Entre finales del siglo e inicios del 2000, se introdujeron otros elementos de juego. Ya no sólo existían las canicas o los yaxes, también los taps, que corresponden a mi generación; y en casos más extremos, los nombres de los juegos cambiaron. Sucedió con “siete pecados” ―como fue llamado en los 80―. Cada jugador elegía el nombre de un país, uno de ellos lanzaba la pelota y gritaba el país de cualquiera. El niño convocado tenía que correr hasta alcanzarla y una vez sostenida, si no caía en el suelo, llamaba a otra persona, pero si daba bote, los demás se quedaban estáticos. Nosotros decíamos “stop”. Luego, con tres pasos largos ―a manera de brincos― trataba de aproximarse a uno de ellos y arrojaba el balón con la finalidad de chocarlo. Después, el perdedor reiniciaba el juego. Yo lo jugué desde los años 90, con la denominación de “países”.

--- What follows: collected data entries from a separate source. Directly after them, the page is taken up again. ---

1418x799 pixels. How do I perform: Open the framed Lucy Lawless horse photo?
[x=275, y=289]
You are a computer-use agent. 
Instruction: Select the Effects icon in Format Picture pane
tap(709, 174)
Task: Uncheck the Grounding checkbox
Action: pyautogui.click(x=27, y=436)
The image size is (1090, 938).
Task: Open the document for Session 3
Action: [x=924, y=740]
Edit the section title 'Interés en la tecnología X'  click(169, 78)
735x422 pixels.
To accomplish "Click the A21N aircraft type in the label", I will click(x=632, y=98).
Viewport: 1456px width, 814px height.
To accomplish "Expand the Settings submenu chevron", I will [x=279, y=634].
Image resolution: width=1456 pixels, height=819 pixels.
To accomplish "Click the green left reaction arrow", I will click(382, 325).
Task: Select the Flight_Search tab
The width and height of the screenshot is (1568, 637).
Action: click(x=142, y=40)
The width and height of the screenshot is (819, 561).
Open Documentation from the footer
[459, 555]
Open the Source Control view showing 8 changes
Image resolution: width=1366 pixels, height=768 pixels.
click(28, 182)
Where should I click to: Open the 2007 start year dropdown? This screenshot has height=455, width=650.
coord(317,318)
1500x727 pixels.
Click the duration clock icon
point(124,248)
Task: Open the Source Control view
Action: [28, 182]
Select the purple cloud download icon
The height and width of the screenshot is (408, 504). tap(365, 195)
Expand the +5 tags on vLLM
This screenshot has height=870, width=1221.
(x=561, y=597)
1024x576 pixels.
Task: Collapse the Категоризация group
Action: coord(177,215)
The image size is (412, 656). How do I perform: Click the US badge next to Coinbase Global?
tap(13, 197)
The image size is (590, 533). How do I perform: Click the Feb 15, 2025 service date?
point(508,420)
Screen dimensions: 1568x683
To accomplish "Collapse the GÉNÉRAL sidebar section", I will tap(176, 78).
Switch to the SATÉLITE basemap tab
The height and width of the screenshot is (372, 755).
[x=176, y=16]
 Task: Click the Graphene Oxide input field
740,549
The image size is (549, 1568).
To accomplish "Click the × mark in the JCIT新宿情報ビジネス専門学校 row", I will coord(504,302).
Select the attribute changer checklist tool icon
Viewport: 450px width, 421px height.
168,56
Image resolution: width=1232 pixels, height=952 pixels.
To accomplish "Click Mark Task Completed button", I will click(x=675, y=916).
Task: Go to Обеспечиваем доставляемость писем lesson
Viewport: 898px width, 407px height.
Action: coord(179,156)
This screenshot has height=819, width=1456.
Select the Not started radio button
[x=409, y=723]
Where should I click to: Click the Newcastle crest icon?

Algunos juegos del siglo XX tuvieron un carácter más inclusivo, integrador, que permitió la concentración de muchachos de diferente barrios y urbanizaciones, inclusive desconocidos, y que en la propia interacción terminaban siendo amigos, pero hubo otros más intimistas, que se jugaban con el hermano, el primo o el mejor amigo, tal es el caso de “los soldaditos” que heredó la generación de los años 20 a la de los 90 ―incluso. Antes eran de plomo, luego lo hicieron de plástico. Dos jugadores elegían 20 a 30 soldados y en cada extremo, con una distancia aproximada de 2 metros, se colocaban frente a frente, y lanzando un “tirallo” o canica, se buscaba traer a suelo a los muñequitos. El ganador tenía que derrotar al ejército del equipo contrario.

Los juegos, aparentemente inocentes, no siempre terminaban bien. A veces, los muchachos salían lastimados, por ejemplo, según el testimonio de un médico de 50 años aprox., haciendo una peripecia, le cayó un trompo en la cabeza.

Pocos niños de ese tiempo, accedieron a tecnologías como las consolas Telstar y Odyssey Philips, cuyos mandos sólo tenían una perilla o una palanca y un botón, respectivamente. Lo cierto es que incluso esos aparatos, con sus pantallas cuadriculadas y de líneas, distan mucho de los formatos tridimensionales y táctiles que caracterizan a los juegos de la actualidad. De este modo, se dijo adiós a una época. “Yo les podría decir que salgan a jugar” ―comenta una ciudadana de 45 años aprox., de profesión ingeniera, madre de dos pequeños―. Si los papás les enseñamos nunca van a pasar de moda”.

¿Usted está segura? ―la increpamos. ¡Puede que sí! Puede que tenga razón, sin embargo otro ciudadano, abogado, padre de familia, considera que cada generación tiene su propio entorno. “Los juegos no van a ser los mismos ―agrega― pero los valores como el respeto, siempre”.